Directive:
Please write out the part of the passage on the DIG ask language that opens with "(ii) can be" and closes with "citing it explicitly.", and swap "placeholders" for "stand-ins".

Reading text:
-------
Finally, the DIG response language formalizes the possible response statements generated after the execution of an ask statement (e.g. boolean values, sets of ontology elements, error messages,...)

2.1 DIG Ask Language Extension

DIG ask statements are basically ground formulae -that is, formulae not containing variables- of a given description logic. In order to make them more flexible and suitable for our purposes, we adopted a generalized version of ask statements, by

defining "templates" which

(i) can be easily reused in several filtering rules;

(ii) can be instantiated with values computed at run-time. Therefore, we extend the DIG ask language by

• introducing variables into ask statements. Variables are employed as placeholders for concepts, roles, and individuals. We denote a variable, whose name is varName, by the syntax var:varName. Ask statements containing variables are called non-ground ask statements.

• letting ask statements denote non-boolean queries to reference XML tags of a given XML document via the tag:self notation. As we will show in Section 3, a non-boolean ontology query Q is typically bound to an XML tag t. By using the tag:self construct, we can automatically reference t inside Q without citing it explicitly.

For the sake of readability, in the following examples and throughout the whole paper, we omit namespace declarations inside DIG statements.
-------
(Word and element locating data)

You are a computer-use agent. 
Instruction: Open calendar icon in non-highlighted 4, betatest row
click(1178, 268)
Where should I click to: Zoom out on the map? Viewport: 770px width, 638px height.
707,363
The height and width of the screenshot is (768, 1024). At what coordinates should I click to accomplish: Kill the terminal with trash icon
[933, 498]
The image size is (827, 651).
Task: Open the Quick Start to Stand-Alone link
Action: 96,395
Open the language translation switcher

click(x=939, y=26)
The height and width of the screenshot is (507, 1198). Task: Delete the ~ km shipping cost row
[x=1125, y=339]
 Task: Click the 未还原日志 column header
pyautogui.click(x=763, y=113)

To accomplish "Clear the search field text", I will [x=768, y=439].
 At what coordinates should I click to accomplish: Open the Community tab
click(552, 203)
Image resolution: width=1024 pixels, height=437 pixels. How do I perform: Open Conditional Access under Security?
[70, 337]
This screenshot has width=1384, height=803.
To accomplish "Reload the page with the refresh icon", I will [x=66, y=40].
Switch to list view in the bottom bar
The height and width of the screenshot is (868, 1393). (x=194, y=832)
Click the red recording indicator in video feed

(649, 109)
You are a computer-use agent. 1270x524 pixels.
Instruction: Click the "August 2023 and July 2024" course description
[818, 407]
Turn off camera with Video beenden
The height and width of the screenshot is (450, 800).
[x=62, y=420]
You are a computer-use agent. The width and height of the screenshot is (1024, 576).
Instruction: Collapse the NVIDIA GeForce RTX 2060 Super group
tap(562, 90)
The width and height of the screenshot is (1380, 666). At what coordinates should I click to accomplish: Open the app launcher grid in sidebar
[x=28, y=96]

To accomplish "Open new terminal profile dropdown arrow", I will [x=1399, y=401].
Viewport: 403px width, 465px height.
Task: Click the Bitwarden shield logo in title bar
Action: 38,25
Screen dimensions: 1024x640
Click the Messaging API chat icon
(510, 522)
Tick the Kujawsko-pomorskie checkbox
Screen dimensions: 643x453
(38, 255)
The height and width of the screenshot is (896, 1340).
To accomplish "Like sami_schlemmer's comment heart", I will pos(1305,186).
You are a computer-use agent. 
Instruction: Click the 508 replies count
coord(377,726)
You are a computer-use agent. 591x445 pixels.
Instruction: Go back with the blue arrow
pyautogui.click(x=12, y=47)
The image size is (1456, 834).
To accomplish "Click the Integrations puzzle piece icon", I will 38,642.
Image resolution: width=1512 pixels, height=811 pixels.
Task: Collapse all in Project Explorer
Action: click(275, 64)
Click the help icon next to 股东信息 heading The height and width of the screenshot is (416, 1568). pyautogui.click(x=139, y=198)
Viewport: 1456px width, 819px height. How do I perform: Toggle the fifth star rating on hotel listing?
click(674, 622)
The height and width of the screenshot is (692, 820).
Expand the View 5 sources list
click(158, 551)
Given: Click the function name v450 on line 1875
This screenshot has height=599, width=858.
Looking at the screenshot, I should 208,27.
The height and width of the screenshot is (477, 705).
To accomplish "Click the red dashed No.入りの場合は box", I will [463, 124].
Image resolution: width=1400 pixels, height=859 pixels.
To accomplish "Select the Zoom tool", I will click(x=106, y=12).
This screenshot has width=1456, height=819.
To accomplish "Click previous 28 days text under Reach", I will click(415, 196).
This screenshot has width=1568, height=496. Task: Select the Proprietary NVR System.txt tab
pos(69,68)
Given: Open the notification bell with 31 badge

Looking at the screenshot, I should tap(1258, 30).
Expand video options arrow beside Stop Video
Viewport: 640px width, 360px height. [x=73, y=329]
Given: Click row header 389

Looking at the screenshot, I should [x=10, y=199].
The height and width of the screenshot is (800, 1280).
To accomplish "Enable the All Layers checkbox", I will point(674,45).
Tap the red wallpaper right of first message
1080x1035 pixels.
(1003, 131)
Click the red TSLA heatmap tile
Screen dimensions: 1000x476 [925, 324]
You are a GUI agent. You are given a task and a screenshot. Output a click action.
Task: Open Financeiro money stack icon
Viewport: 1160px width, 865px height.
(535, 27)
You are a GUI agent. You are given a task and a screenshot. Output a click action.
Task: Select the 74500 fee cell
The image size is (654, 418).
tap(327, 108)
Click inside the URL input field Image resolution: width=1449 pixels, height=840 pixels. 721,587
-------
The answer:
(ii) can be instantiated with values computed at run-time. Therefore, we extend the DIG ask language by

• introducing variables into ask statements. Variables are employed as stand-ins for concepts, roles, and individuals. We denote a variable, whose name is varName, by the syntax var:varName. Ask statements containing variables are called non-ground ask statements.

• letting ask statements denote non-boolean queries to reference XML tags of a given XML document via the tag:self notation. As we will show in Section 3, a non-boolean ontology query Q is typically bound to an XML tag t. By using the tag:self construct, we can automatically reference t inside Q without citing it explicitly.